Negative Interest Rates: Who Will Blink First – The Fed or The Market?

Written by: Gary Ashton

Other central banks, such as those in Europe and Japan, are doing it. President Trump tweets about it. The market is already pricing it in Fed Fund Futures. So why is the US Federal Reserve Chairman Powell against the idea of using negative interest rates as a policy tool? The negative interest rate question is one the market has been asking for some time. There is not a lot of explanation from the Fed beyond “it is not being looked at right now,” and “it is not currently an attractive monetary policy.”

Supporters of negative rates argue negative rates could boost demand, raise employment, and save firms from default.

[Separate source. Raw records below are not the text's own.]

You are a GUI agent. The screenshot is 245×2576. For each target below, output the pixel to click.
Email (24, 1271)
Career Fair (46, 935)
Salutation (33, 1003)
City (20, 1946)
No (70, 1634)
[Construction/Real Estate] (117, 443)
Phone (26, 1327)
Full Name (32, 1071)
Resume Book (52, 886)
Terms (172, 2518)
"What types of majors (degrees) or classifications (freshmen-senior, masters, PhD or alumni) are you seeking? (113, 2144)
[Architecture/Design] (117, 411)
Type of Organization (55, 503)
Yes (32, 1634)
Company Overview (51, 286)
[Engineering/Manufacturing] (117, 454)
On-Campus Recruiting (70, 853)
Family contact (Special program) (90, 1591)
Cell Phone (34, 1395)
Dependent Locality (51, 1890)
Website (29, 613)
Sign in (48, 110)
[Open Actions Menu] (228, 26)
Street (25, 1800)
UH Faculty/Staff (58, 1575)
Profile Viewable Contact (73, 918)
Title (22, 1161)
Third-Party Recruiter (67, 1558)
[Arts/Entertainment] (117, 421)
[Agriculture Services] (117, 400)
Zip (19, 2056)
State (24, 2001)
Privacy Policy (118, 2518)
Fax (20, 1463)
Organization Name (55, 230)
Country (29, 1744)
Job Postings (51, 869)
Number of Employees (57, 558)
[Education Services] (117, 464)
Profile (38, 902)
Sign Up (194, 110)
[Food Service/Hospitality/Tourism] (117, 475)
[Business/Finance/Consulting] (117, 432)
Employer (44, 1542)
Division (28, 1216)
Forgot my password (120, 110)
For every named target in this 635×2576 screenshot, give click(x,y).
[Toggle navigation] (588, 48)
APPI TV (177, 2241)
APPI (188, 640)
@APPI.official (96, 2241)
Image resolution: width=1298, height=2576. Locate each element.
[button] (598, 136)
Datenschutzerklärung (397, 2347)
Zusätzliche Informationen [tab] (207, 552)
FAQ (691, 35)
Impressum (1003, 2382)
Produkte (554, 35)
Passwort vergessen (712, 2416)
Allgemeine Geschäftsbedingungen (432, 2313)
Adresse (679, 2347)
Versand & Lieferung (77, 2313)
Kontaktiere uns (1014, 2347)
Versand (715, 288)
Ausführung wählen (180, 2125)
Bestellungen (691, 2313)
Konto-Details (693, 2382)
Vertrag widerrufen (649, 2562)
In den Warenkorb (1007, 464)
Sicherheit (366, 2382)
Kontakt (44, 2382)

In contrast, those against negative rates say they destroy banks’ balance sheets, distort age-old lending and borrowing concepts, and could be hard to reverse once implemented. Only time will show who is right. For now, anyway, it is a staring contest between the market and the Fed on who will blink first on negative rates.

Markets are currently pricing in a drop below zero sometime between now and the end of 2021. The Effective Federal Funds Rate sits at 0.05%, down from 2.4% one year ago. As a reminder, the federal funds rate is the interest rate at which depository institutions such as banks trade federal funds (balances held at Federal Reserve Banks) with each other overnight. It is also a benchmark for the realization of policy rates set by the Fed at its monthly meetings.

Negative Rates Benefit Gold and Bond ETFs

The issue of negative rates is essential for every asset class (equity, bonds, commodities) because these rates directly affect the price of these instruments. One big winner from negative rates could be gold because although gold does not pay any interest or coupons, it also does not take investors’ cash away in a negative rate environment. As the idea of negative rates gets priced into markets, gold is rallying. Gold Futures (CME: GC) closed last week at $1765.30 per ounce and is up nearly 15% in 2020. Gold-based ETFs are also performing well. The SPDR Gold Trust ETF (AMEX: GLD) is up 13.88% this year.

Another asset class that could benefit from negative rates is bonds because the price of a bond and its yield are inversely related. So as rates go down, bond prices go up. If the Fed pushes rates down into negative territory, bond prices should rally. Some bond ETFs are already benefiting from the prospect of negative rates. For example, the iShares 7-10 Year Treasury Bond ETF (NASDAQ: IEF) is up 10.31% in 2020. Longer-dated bonds, like those in the iShares 20+ Year Treasury Bond ETF (NASDAQ: TLT), are up even more this year, returning 21.67% as of last week’s close.